— Work instruction —
Each line from the one with "You are a GUI" through the last line of the material is to be printed exactly; no other line and no picture belongs in the copy.

Exercise data Start Marker

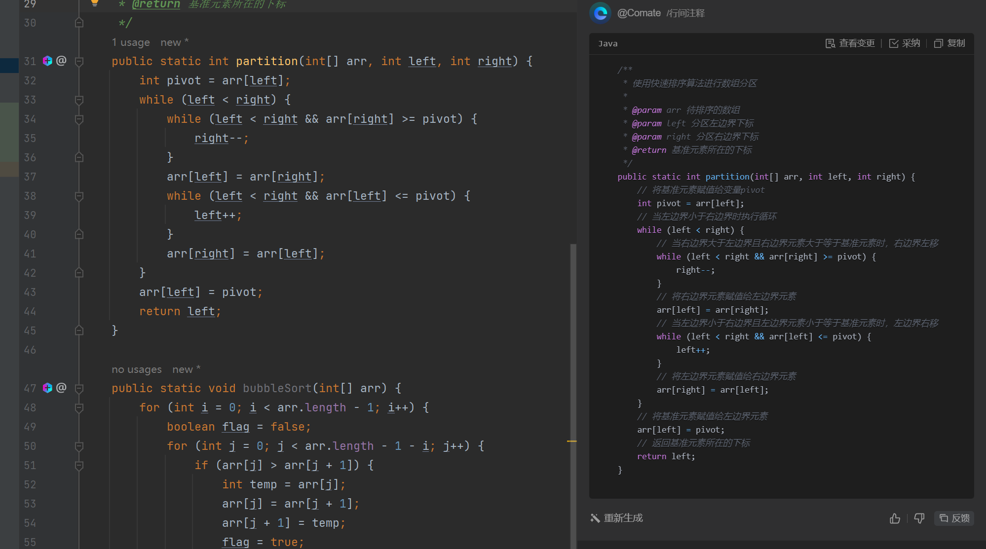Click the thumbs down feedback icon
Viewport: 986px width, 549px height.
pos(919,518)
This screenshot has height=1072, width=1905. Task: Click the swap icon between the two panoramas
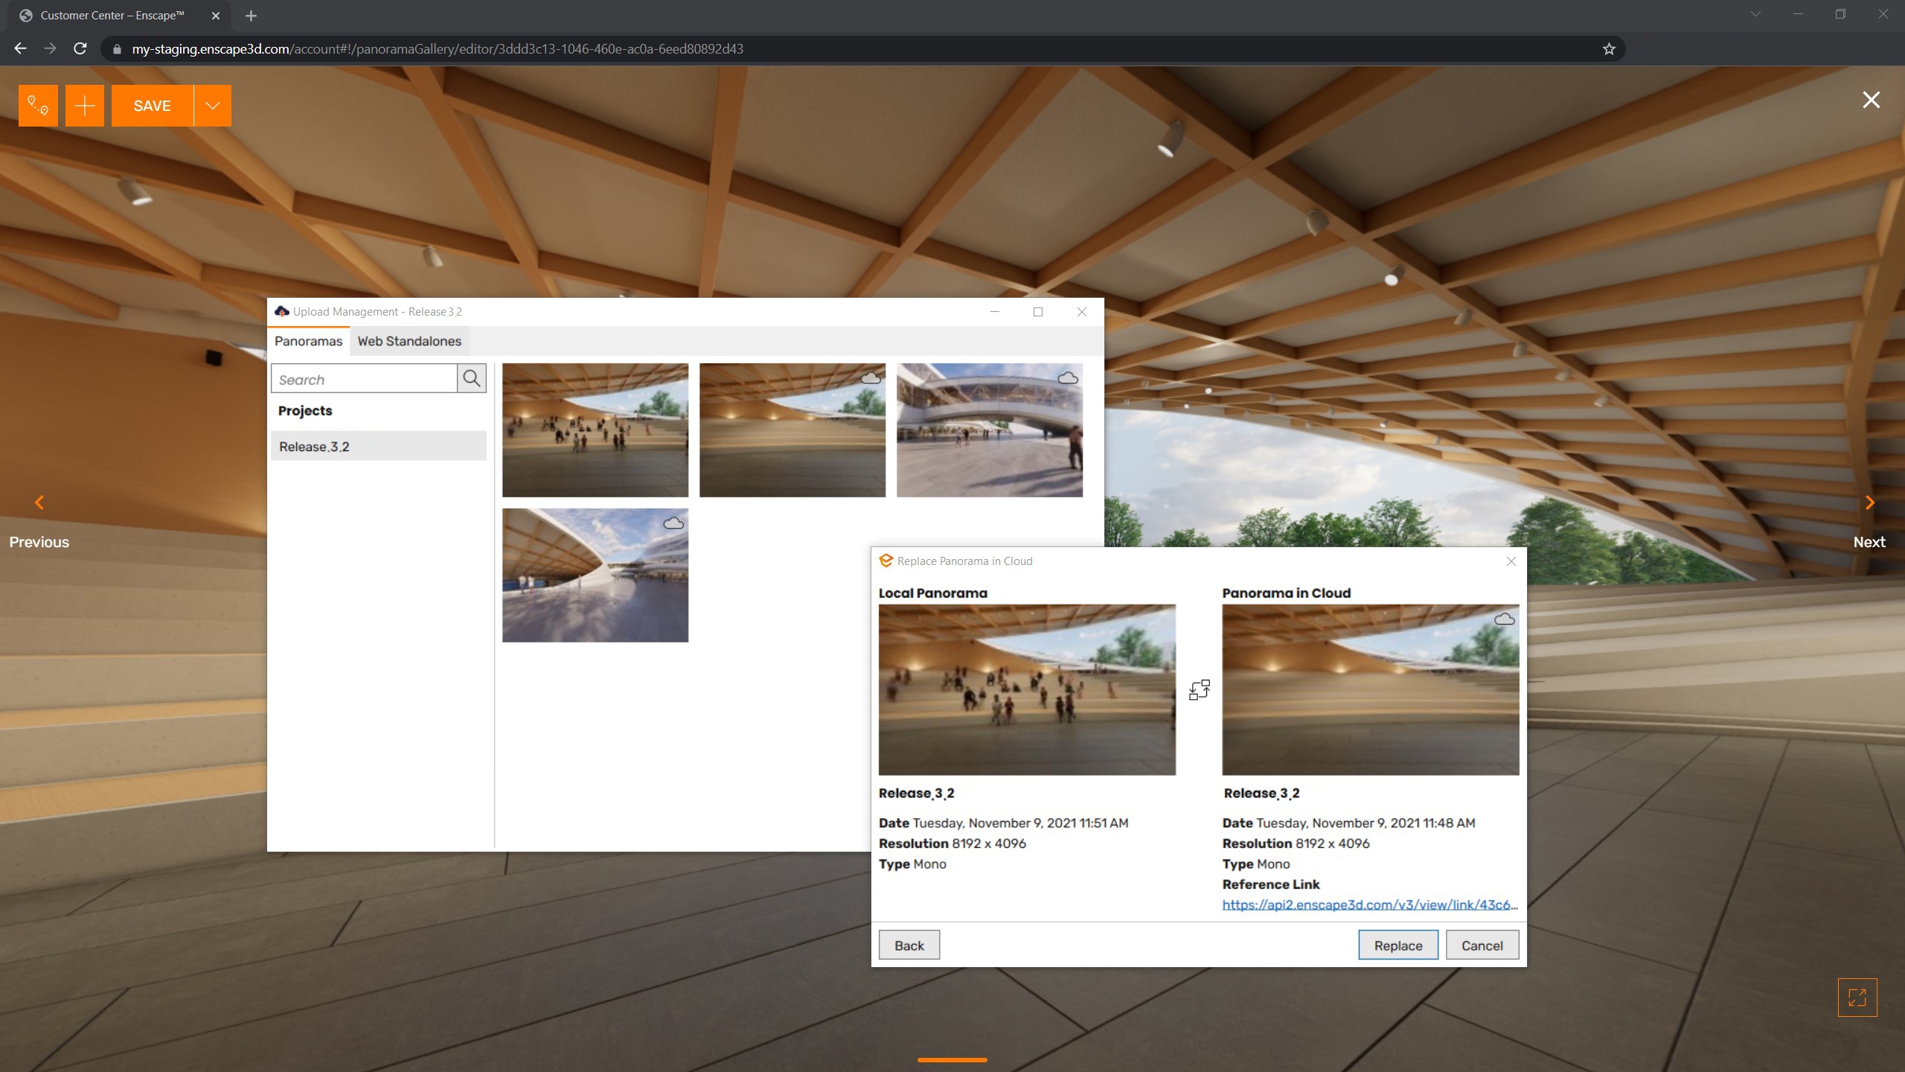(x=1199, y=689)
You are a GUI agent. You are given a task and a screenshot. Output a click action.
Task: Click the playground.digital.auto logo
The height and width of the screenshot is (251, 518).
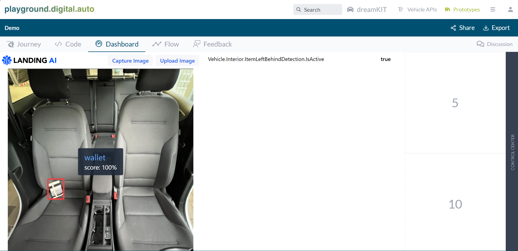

Exercise data End Marker

— Problem solution —
You are a GUI agent. You are given a task and a screenshot. Output a click action.
Task: Click the playground.digital.auto logo
The height and width of the screenshot is (251, 518).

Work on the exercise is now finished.